Tous ces modèles de service militaire, volontaire ou obligatoire, ont un seul et même but: préparer rapidement et intégralement la jeunesse européenne à un conflit armé, tant sur le plan militaire qu’idéologique. Lorsque Donald Trump se lance dans le pillage de l’Europe de l’Est, de l’Amérique latine ou du Moyen-Orient et déclenche une guerre contre la Chine, les puissances européennes ne veulent pas rester les bras croisés. Elles poursuivent leurs propres intérêts impérialistes et prédateurs, qui n’ont absolument rien à voir avec une «défense des idéaux de paix européens» face à la Russie ou aux États-Unis. Tout comme Trump, elles veulent accéder à plus de matières premières, de marchés et de sources de profit, et sont prêtes, comme dans la Première et la Seconde Guerre mondiale, à sacrifier des millions de jeunes gens comme chair à canon sur les champs de bataille européens.

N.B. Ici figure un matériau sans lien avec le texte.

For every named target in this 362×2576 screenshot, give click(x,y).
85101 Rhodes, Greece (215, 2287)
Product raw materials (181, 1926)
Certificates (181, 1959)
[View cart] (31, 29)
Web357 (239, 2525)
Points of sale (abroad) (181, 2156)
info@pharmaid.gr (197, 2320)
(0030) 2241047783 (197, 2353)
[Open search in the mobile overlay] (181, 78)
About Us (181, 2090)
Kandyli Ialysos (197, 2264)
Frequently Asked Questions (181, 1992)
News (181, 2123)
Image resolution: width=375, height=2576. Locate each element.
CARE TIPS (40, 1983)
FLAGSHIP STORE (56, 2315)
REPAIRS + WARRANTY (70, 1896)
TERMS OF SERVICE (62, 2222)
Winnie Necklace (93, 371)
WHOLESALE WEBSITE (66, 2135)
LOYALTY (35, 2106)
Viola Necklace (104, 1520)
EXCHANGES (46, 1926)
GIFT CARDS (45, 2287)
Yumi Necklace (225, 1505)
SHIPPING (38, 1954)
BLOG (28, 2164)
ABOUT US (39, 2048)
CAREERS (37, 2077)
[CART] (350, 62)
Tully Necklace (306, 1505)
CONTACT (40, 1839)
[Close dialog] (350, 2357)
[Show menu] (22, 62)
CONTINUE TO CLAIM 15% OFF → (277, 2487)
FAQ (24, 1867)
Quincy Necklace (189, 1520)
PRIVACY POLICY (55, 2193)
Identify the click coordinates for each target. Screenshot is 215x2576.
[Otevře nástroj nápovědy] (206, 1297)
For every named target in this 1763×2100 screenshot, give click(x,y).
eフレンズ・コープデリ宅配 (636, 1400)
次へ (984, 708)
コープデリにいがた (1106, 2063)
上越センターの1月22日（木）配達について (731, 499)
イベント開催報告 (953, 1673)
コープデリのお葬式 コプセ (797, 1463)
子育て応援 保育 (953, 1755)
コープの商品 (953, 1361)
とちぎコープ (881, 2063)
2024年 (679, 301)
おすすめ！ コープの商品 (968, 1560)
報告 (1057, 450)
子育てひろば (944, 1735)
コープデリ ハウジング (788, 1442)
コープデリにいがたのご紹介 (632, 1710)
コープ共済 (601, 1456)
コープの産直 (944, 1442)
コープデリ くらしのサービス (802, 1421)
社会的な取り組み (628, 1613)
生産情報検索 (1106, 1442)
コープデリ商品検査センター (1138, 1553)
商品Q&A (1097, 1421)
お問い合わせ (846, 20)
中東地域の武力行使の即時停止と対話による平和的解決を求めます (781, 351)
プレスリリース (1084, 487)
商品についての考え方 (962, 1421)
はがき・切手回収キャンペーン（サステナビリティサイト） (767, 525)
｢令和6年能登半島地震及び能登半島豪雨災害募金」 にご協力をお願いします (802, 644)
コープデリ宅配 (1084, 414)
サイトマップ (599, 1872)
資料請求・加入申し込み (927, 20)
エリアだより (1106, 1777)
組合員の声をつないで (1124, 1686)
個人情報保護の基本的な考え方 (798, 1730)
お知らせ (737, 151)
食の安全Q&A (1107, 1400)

Mais leur talon d'Achille est la véhémente opposition à la guerre qui agite la population. La grève scolaire en Allemagne, les manifestations étudiantes en Grèce et les grèves dans plusieurs pays contre le soutien au génocide à Gaza ne sont qu'un début. Celles-ci doivent devenir le point de départ d'un mouvement anti-guerre uni, transnational, de la classe ouvrière; un mouvement qui s’oppose, à travers une lutte commune pour les États socialistes unis d'Europe, à l'Europe capitaliste du réarmement et de l'hystérie guerrière, de la pauvreté et des inégalités sociales.